**Extracted data**

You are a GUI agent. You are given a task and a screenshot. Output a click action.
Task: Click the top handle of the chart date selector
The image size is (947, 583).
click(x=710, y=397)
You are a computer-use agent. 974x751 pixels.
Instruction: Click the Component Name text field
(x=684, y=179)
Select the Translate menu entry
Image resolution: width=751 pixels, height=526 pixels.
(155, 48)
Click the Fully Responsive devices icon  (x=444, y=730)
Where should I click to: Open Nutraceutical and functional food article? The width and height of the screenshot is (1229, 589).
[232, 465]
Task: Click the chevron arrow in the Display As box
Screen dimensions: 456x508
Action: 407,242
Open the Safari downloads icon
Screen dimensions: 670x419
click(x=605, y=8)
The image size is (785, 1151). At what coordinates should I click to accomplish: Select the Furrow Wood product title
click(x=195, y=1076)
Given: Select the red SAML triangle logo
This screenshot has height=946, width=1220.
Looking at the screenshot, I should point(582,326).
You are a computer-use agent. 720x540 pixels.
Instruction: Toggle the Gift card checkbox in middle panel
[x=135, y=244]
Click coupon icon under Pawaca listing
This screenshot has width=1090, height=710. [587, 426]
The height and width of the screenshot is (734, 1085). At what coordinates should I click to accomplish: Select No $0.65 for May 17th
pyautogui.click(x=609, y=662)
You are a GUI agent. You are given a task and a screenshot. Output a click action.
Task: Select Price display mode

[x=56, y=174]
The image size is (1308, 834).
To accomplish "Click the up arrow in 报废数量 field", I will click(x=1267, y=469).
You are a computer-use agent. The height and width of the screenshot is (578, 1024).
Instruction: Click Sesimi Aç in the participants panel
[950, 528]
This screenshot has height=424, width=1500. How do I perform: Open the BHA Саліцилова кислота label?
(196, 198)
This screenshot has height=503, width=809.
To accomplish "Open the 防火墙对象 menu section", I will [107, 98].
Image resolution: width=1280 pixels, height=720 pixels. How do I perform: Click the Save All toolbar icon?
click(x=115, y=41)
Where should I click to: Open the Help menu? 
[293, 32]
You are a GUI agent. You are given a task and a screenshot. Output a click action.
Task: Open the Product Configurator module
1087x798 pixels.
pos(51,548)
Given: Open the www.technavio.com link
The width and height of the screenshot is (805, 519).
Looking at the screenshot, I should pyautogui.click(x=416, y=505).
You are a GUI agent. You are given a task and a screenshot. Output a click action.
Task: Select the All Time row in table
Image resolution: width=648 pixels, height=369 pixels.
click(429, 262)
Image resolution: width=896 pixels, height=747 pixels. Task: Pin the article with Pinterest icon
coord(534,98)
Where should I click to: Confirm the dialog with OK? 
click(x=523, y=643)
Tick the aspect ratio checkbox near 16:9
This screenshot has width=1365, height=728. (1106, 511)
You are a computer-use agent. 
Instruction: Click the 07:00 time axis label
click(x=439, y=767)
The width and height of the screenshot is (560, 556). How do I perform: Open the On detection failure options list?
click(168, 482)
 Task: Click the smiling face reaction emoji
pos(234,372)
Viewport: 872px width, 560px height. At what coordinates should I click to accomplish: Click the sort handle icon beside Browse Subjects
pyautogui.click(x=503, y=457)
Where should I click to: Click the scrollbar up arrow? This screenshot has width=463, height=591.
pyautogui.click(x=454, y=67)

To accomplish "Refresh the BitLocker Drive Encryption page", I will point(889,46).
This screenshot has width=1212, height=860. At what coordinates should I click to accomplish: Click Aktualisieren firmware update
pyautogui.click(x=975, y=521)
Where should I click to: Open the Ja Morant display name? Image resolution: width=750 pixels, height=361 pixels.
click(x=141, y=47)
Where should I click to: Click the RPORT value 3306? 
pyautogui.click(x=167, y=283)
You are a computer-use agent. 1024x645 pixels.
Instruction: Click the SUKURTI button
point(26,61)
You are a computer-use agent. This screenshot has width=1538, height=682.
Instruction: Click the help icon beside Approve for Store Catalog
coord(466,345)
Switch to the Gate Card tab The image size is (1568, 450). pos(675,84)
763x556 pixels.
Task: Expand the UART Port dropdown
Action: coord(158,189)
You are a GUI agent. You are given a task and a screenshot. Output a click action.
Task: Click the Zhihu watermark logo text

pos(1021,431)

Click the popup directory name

**Problem to work on**
Keep to the lines from the one containing "Where should I click to: Click the scrollbar" to the end of the entries above, and retype them exactly.

**Reply to the exercise**
Where should I click to: Click the scrollbar up arrow? This screenshot has width=463, height=591.
pyautogui.click(x=454, y=67)

To accomplish "Refresh the BitLocker Drive Encryption page", I will point(889,46).
This screenshot has width=1212, height=860. At what coordinates should I click to accomplish: Click Aktualisieren firmware update
pyautogui.click(x=975, y=521)
Where should I click to: Open the Ja Morant display name? Image resolution: width=750 pixels, height=361 pixels.
click(x=141, y=47)
Where should I click to: Click the RPORT value 3306? 
pyautogui.click(x=167, y=283)
You are a computer-use agent. 1024x645 pixels.
Instruction: Click the SUKURTI button
point(26,61)
You are a computer-use agent. This screenshot has width=1538, height=682.
Instruction: Click the help icon beside Approve for Store Catalog
coord(466,345)
Switch to the Gate Card tab The image size is (1568, 450). pos(675,84)
763x556 pixels.
Task: Expand the UART Port dropdown
Action: coord(158,189)
You are a GUI agent. You are given a task and a screenshot. Output a click action.
Task: Click the Zhihu watermark logo text

pos(1021,431)

Click the popup directory name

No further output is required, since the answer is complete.